In February, the mayor of Ithaca, New York, proposed opening a similar facility as Insite, though that is technically illegal under federal law – and controversial.

“In the US, traditionally, we’ve looked at heroin as just a very, bad evil thing so supervised injection facilities is seen as a way of being complicit with people using those drugs,” said Marion Riedel, an associate professor of professional practice at the Columbia School of Social Work.

Supervised injection is one of many interventions touted in the harm reduction model for treating drug addiction, which seeks to reduce the negative consequences of drug use.
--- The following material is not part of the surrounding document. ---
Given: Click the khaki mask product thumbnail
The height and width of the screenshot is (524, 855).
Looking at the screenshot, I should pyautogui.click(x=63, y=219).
The model also endorses programs like syringe-exchanges and medication-assisted treatment.

Harm reduction has long been controversial in the US, but the latest wave of opioid addiction has led to softening of laws in places like Kentucky, which made needle-exchanges illegal after an HIV outbreak among injection drug users in nearby Indiana.

Riedel said that drug addiction is not a new problem in the US, these softening attitudes could change treatment options in the US: “When we really believe it’s going to be white middle class people who got addicted because they got addicted on opiates from their doctors, it’s going to be a game changer – but we’re not there yet.”